A new approach to help kids with ADHD and LD succeed in and outside the classroom This groundbreaking book addresses the consequences of the unabated stress associated with Learning disabilities and ADHD and the toxic, deleterious impact of this stress on kids' academic learning, social skills, behavior, and efficient brain functioning. Schultz draws upon three decades of work as a neuropsychologist, teacher educator, and school consultant to address this gap. This book can help change the way parents and teachers think about why kids with LD and ADHD find school and homework so toxic. It will also offer an abundant supply of practical, understandable strategies that have been shown to reduce stress at school and at home. This important resource is written by a faculty member of Harvard Medical School in the Department of Psychiatry and former classroom teacher.
This is probably the best book I have read about how ADHD and LD manifests in an academic setting. The light bulb moment was seeing that some behaviors are not the inability to focus, but rather an avoidance of difficult to navigate situations and assignments. Took lots of notes and may need to buy eventually and refer back to it. Good for both teachers and parents.
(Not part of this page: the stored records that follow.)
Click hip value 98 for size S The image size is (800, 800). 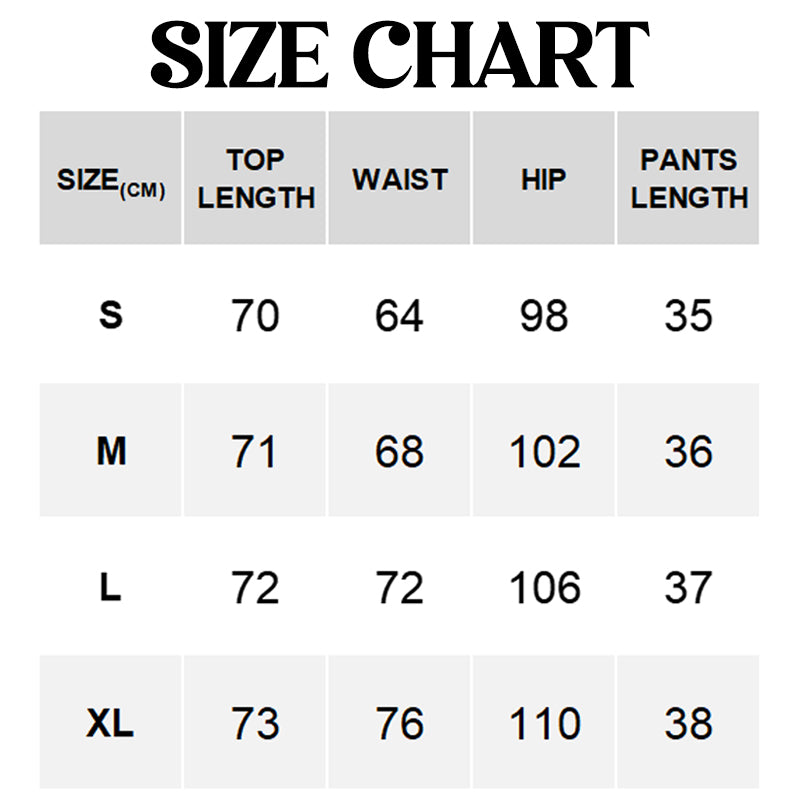click(x=544, y=316)
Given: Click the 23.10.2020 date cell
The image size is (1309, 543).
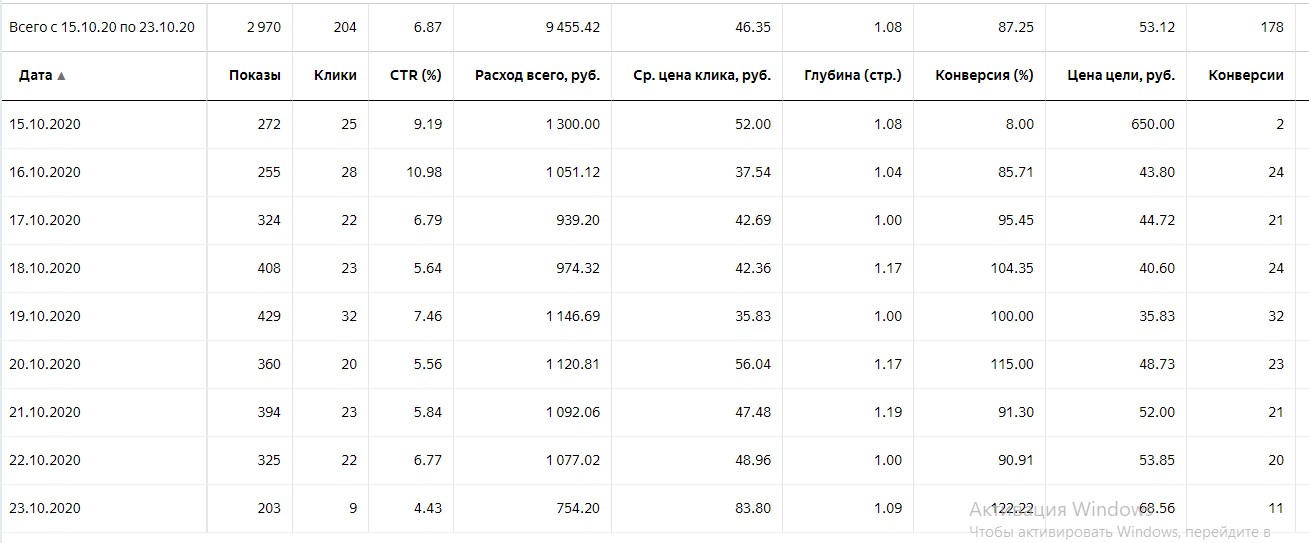Looking at the screenshot, I should [x=45, y=508].
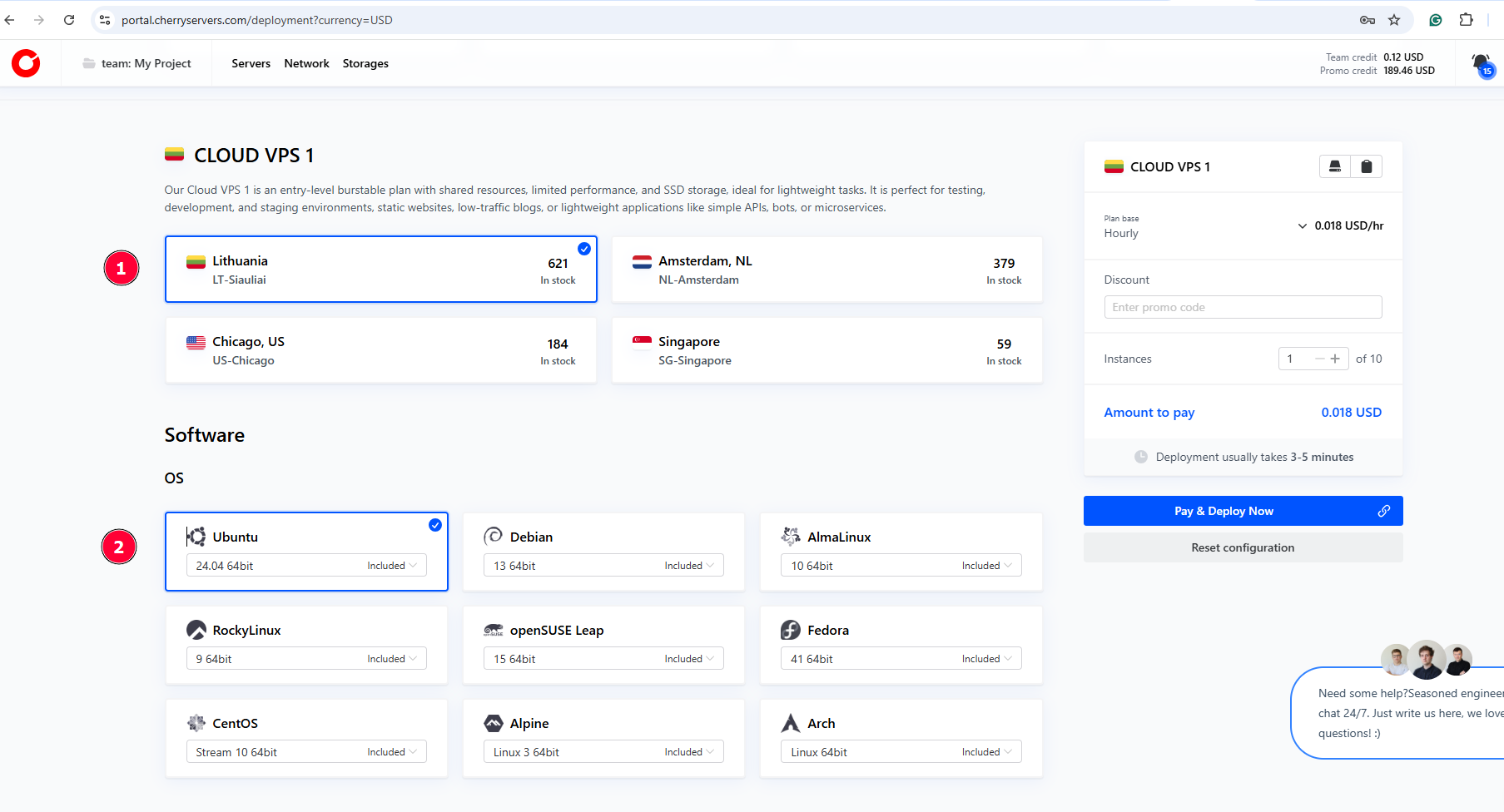
Task: Bookmark this page with the star icon
Action: pyautogui.click(x=1394, y=20)
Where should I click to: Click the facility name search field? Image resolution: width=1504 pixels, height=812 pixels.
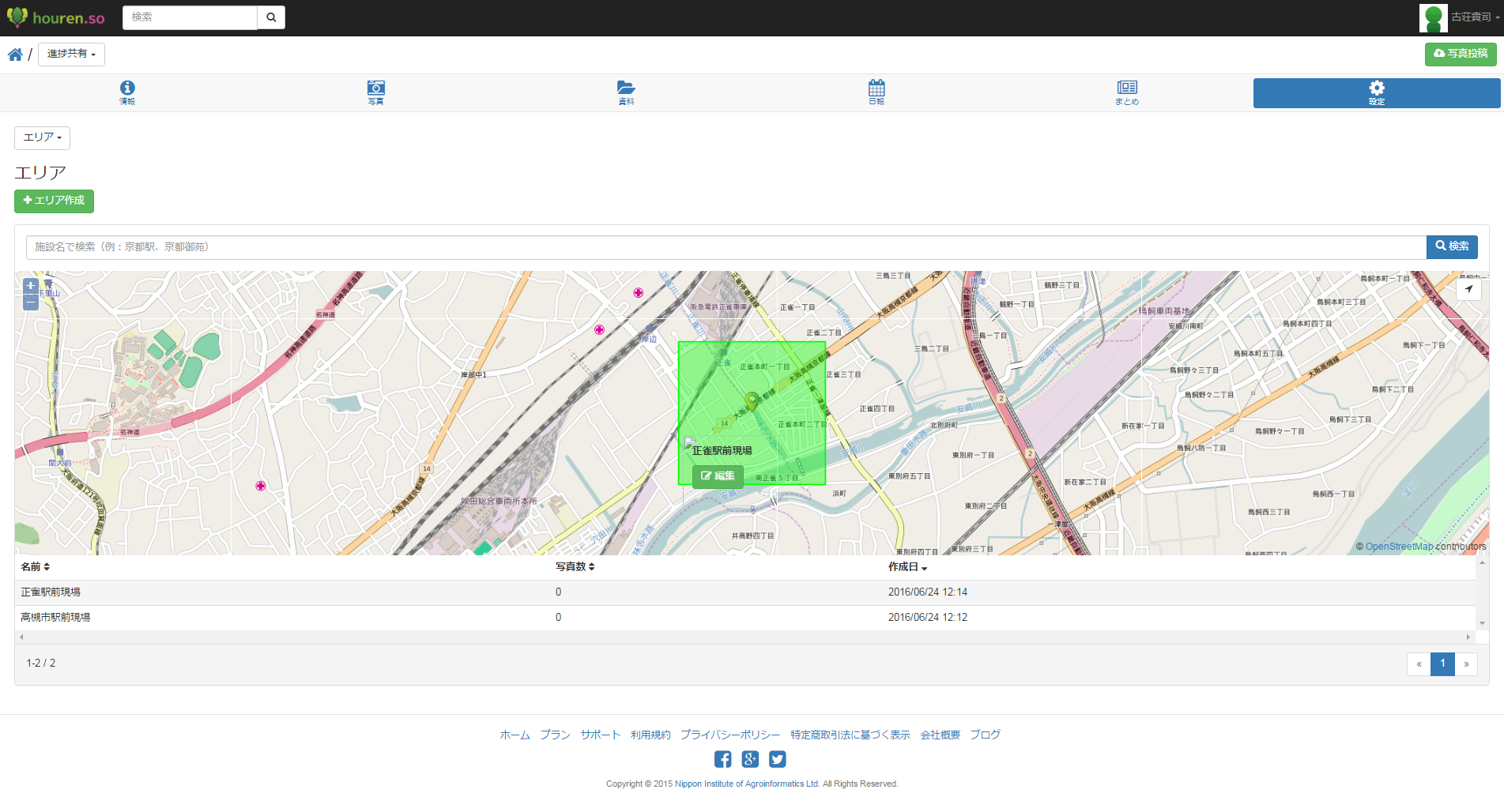(x=726, y=247)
This educator and neuropsychologist offers a new approach to dealing with children with ADHD and learning disabilities. He argues that ADHD symptoms or learning disabilities aren’t creating the issues with academic learning, social skills, and behavior that many children with these conditions experience. Rather, it is debilitating stress stemming from not knowing how to maintain self-control, not being able to live up to the expectations of parents and teachers, feeling demoralized and insecure, and not having the academics presented in a way they can understand, that leads to problems in the classroom and a hatred or fear of school.
In an accessible and understandable style, Dr. Schultz offers a de-stress model with useful strategies for helping these children. It is a must read for parents of children with ADHD or LDs, but also for educators, because many of these strategies will need the support of the teachers for there to be any kind of success in the school environment.